> _Task prompt_:
Starting at the line that contains "Task: Add form to favorites with star icon", write out each line through the end of the data below, exactly as it stands. Skip any pictures.

----

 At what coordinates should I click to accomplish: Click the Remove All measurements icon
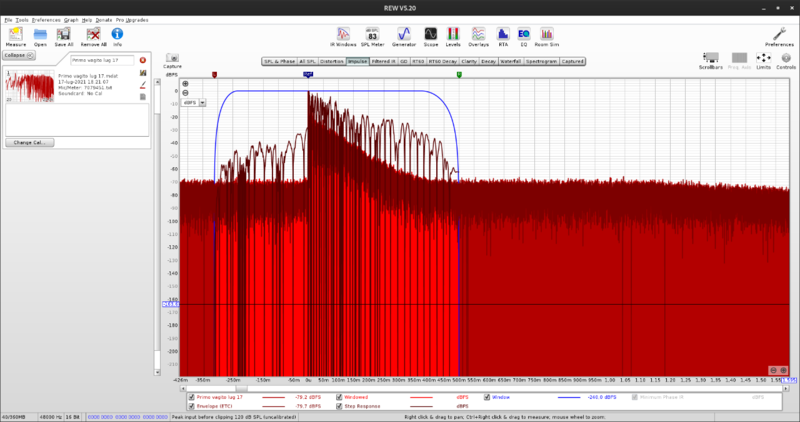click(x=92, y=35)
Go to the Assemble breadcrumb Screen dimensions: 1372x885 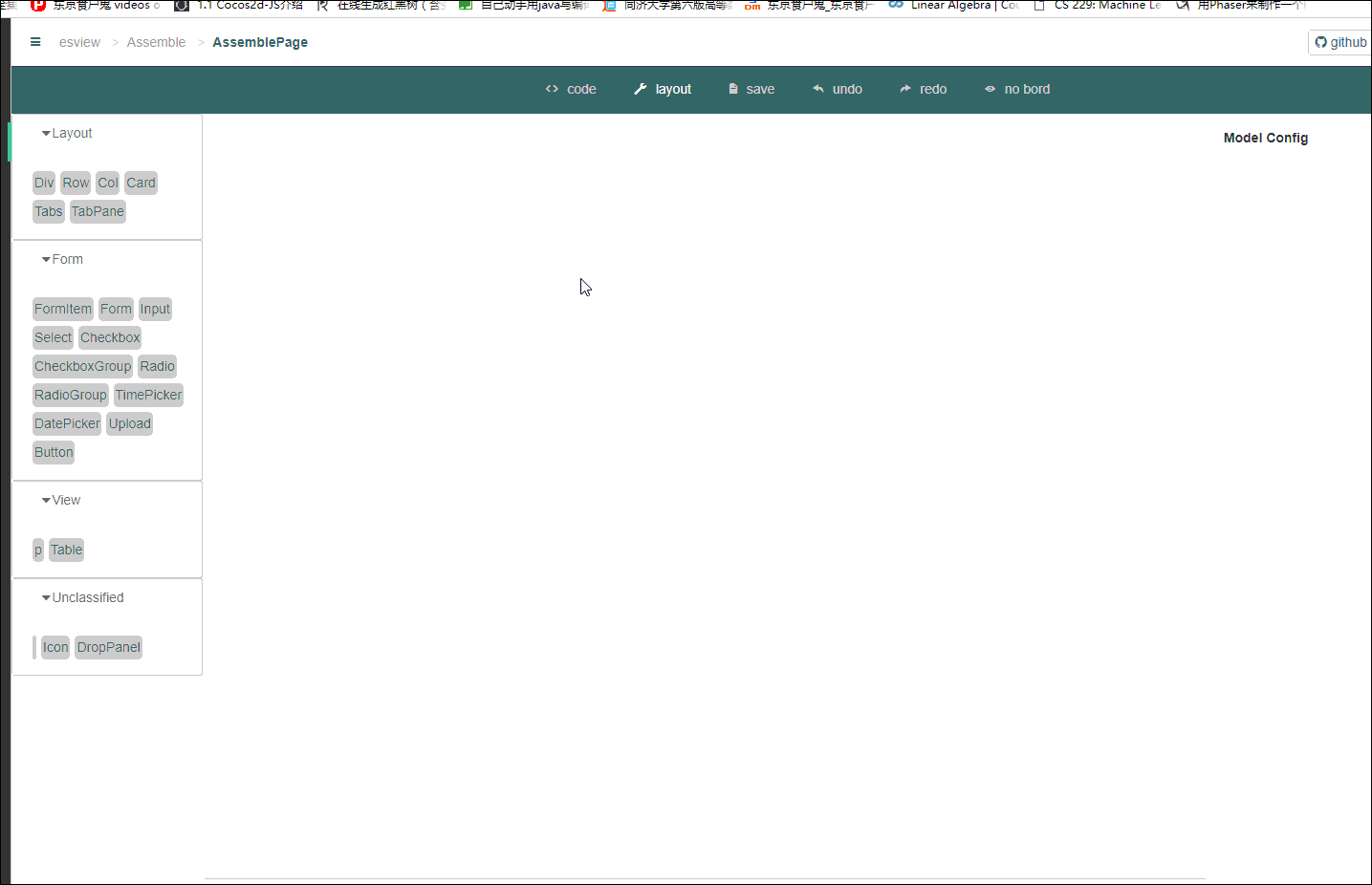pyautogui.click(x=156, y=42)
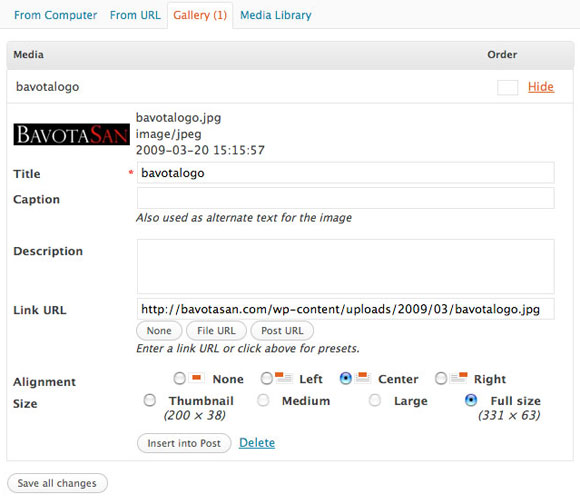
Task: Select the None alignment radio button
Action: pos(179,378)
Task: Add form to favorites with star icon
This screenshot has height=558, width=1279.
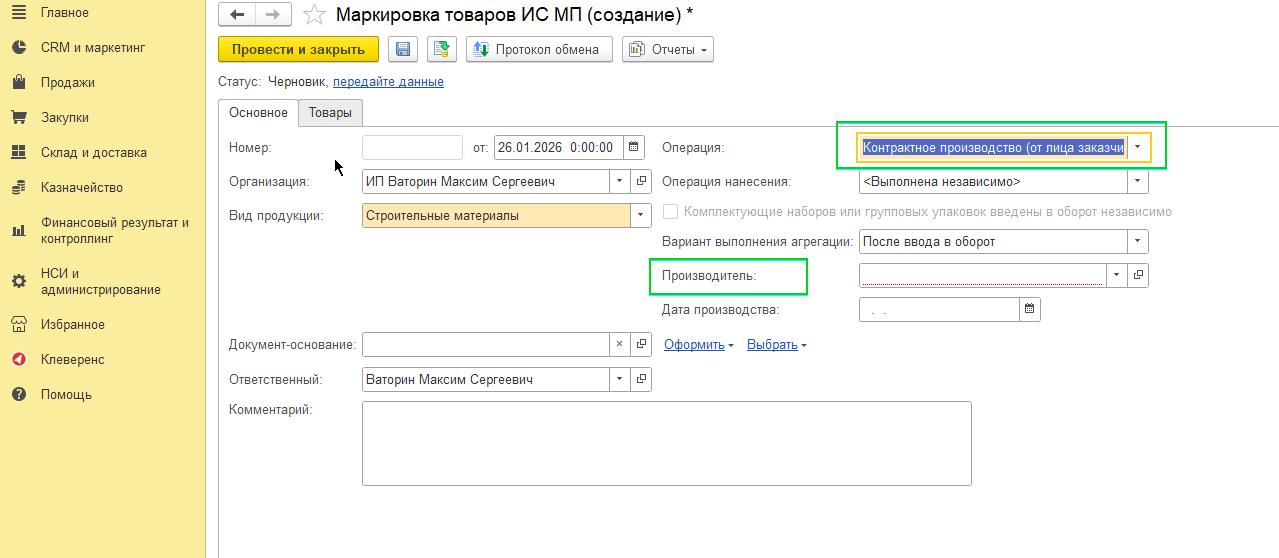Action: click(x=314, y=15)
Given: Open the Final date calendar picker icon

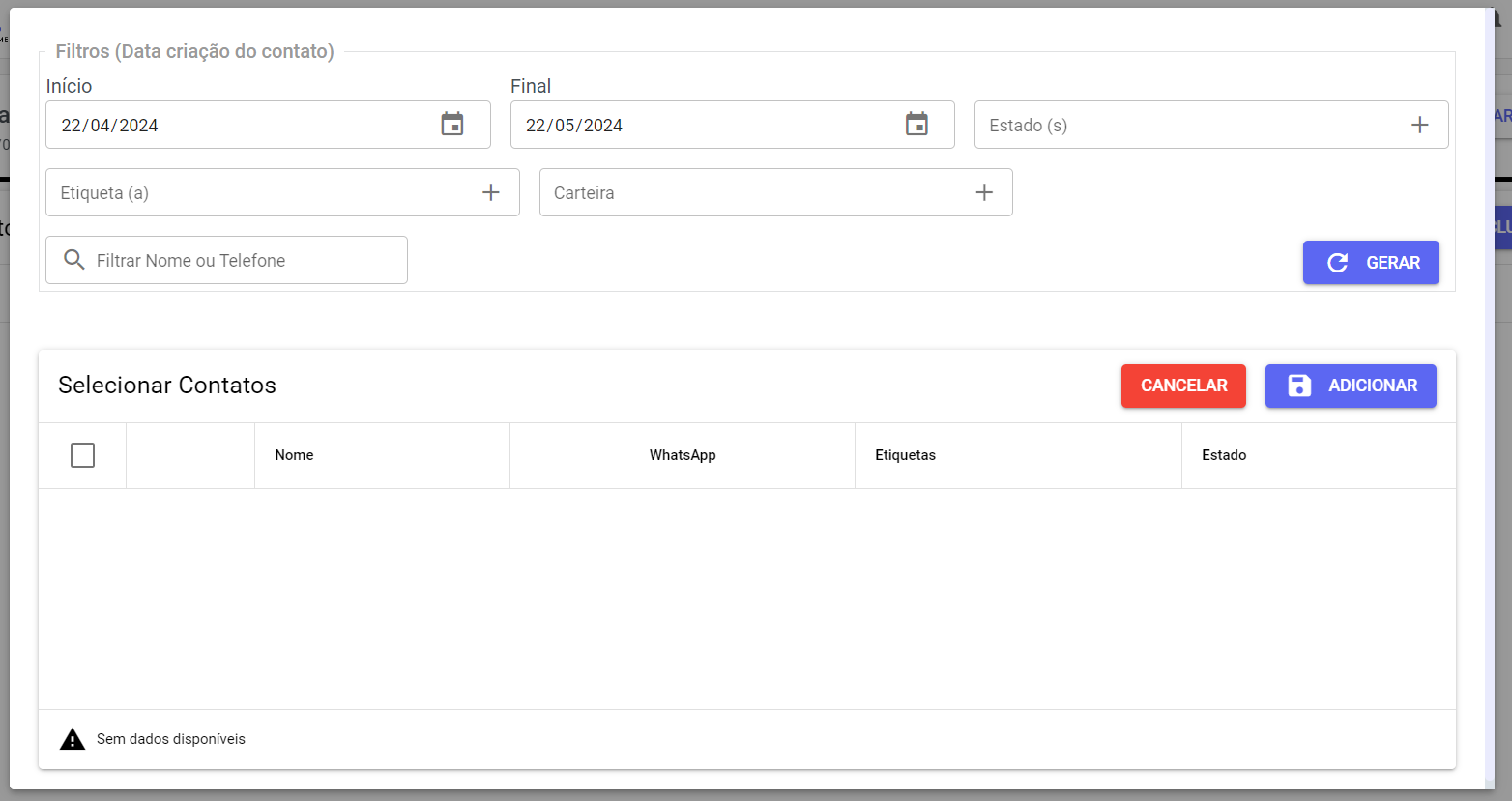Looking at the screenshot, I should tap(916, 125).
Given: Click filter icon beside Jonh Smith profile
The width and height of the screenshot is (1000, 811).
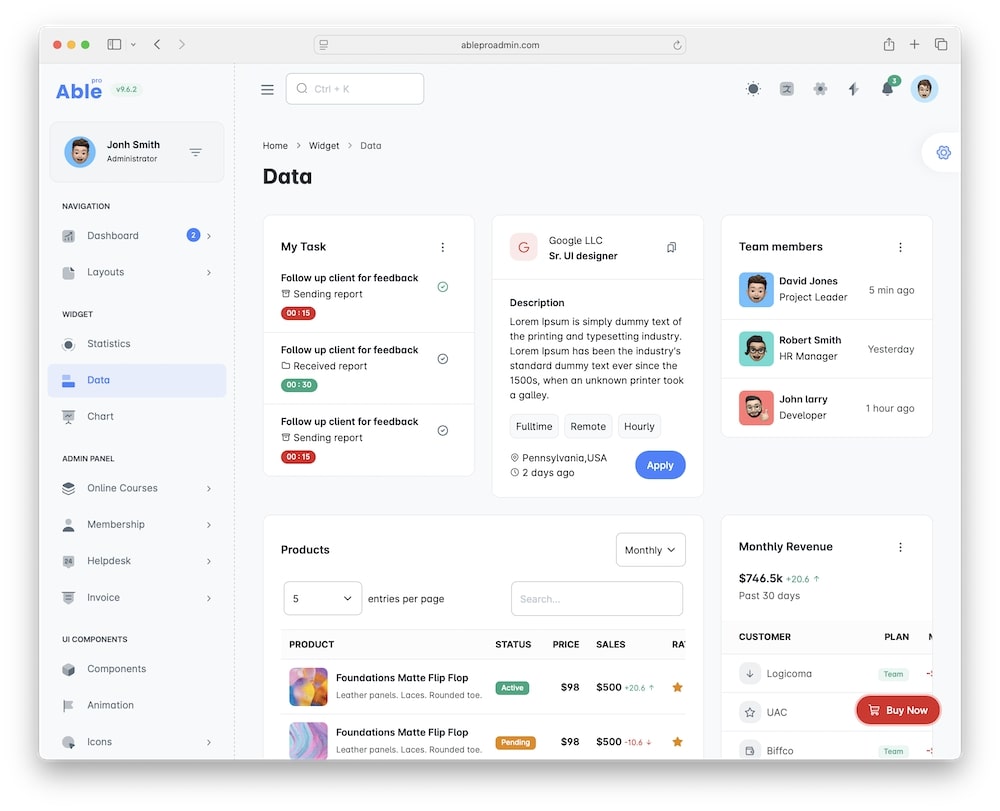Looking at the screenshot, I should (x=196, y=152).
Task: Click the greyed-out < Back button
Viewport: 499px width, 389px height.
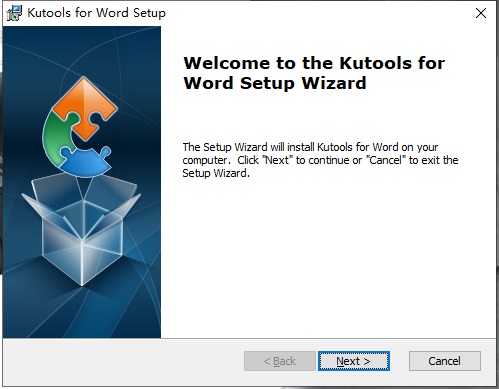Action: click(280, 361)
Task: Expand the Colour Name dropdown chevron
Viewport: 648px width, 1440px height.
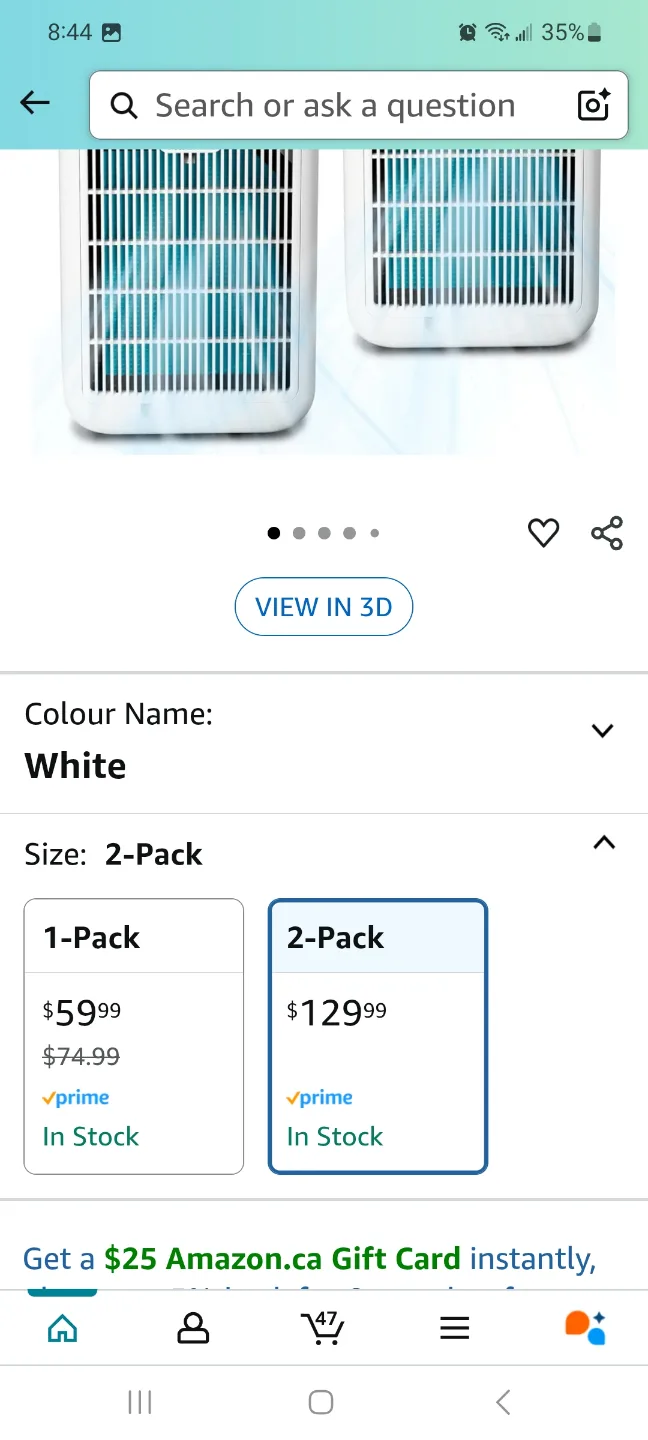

----

> _Result for this exercise_:
Task: Add form to favorites with star icon
This screenshot has height=558, width=1279.
Action: click(x=314, y=15)
Given: Open the Final date calendar picker icon

Looking at the screenshot, I should tap(916, 125).
Given: Click filter icon beside Jonh Smith profile
The width and height of the screenshot is (1000, 811).
Looking at the screenshot, I should (x=196, y=152).
Task: Click the greyed-out < Back button
Viewport: 499px width, 389px height.
Action: click(280, 361)
Task: Expand the Colour Name dropdown chevron
Viewport: 648px width, 1440px height.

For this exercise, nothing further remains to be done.